The best response to the rise in global anti-Semitism is for Jews and Christians to double down on their mutual commitment to Zionism—and today is a good day for that to begin.

On July 3, 1904, Theodore Herzl—the father of modern Zionism—died.

Herzl was only 44 years old. Amazingly, he had only begun his movement with the First Zionist Congress less than a decade before, setting into motion the eventual establishment of the modern Jewish state.

Over 200 delegates—Jewish leaders from throughout Europe and as far away as the Middle East and the United States—attended that first Congress in Switzerland in 1897.

The purpose of the historic meeting was to serve as a symbolic parliament for the nascent Zionist movement. There they organized the movement, set its goals and adopted its anthem ("Hatikvah").

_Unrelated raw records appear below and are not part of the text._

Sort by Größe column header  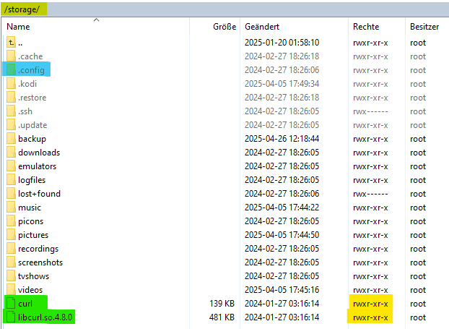click(224, 26)
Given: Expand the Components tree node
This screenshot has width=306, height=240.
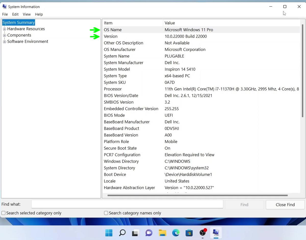Looking at the screenshot, I should pos(4,35).
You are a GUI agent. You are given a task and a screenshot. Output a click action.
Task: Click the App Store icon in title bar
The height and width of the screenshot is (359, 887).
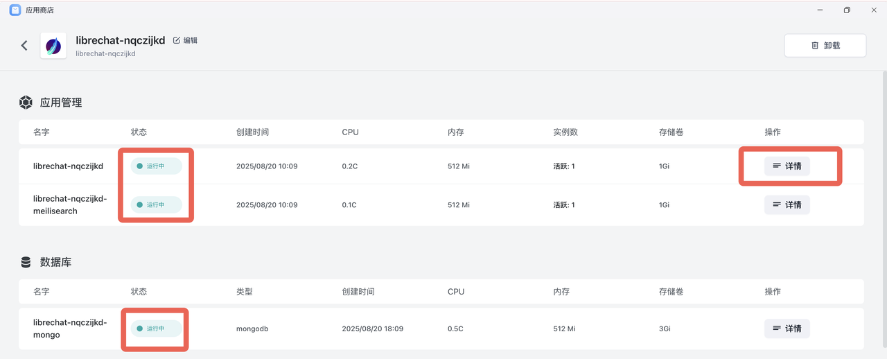point(15,10)
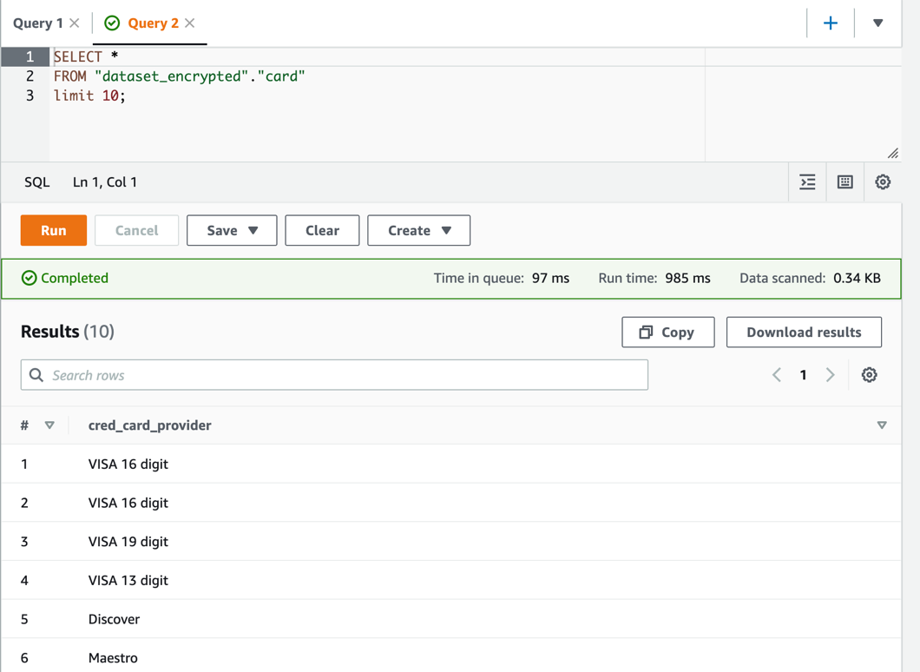
Task: Go to previous results page chevron
Action: tap(776, 375)
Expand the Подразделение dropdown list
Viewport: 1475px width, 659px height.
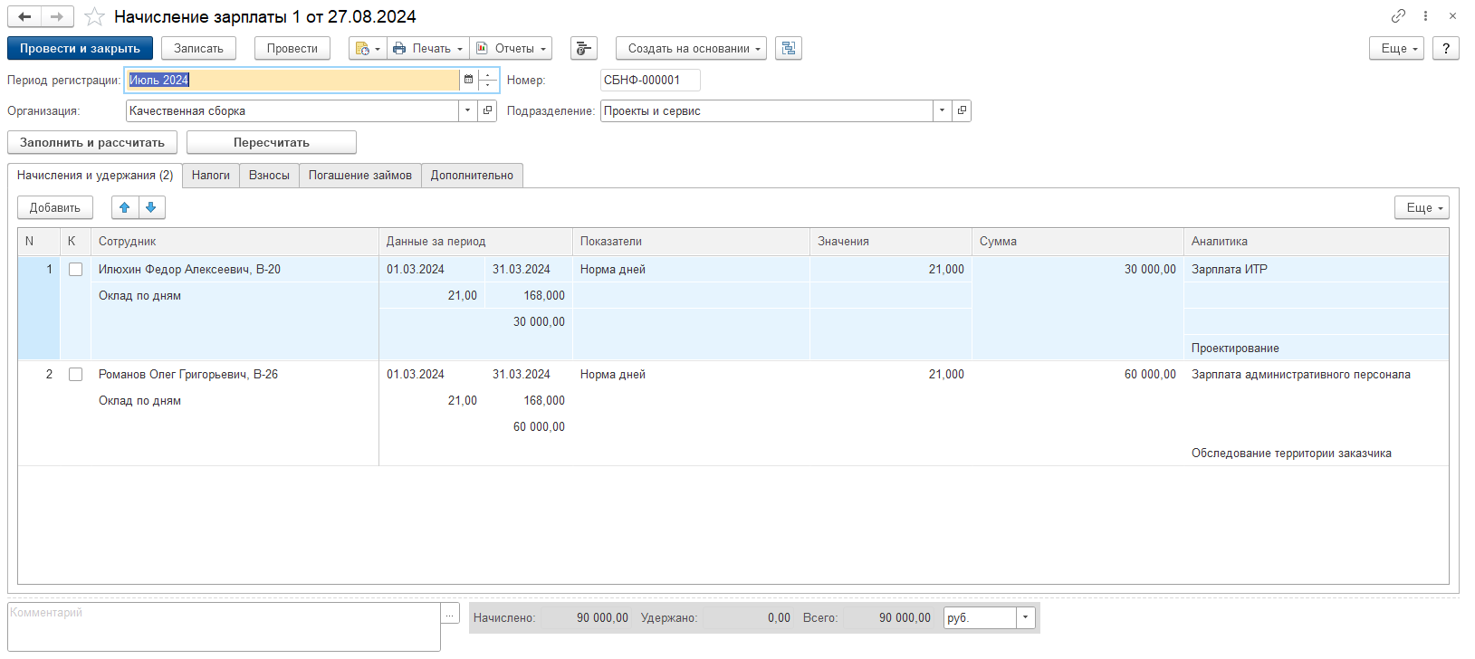(x=942, y=110)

While the legacy of many of the prominent Jewish delegates is celebrated to this very day, too little attention has been paid to the handful of non-Jewish guests personally invited by Herzl. Among them were 10 Christians. These included Lt. Colonel C. Bentick, I. W. Bouthon-Willy of Vienna and Mrs. Maria Kober Gobat, who donated the gavel used to open the Congress. Then there was the German Protestant Dr. Johann Lepsius of Berlin, along with Baron Maxim von Mantueffel from France and the Reverend John Mitchell from Switzerland. There were also professors like Paul Speiser and F. Heman.

Today, we know the most about two of those 10 Christians: William Hechler and Henry Dunant.

Dunant was a Swiss banker who was so traumatized by a bloody battleground he visited in Tunis in the 1850s that he began to advocate passionately for an international body to care for wounded soldiers. Dunant's humanitarian ideas led to the formation of the Red Cross and the Geneva Convention. For his efforts, he was rewarded with the first Nobel Peace Prize, in 1901.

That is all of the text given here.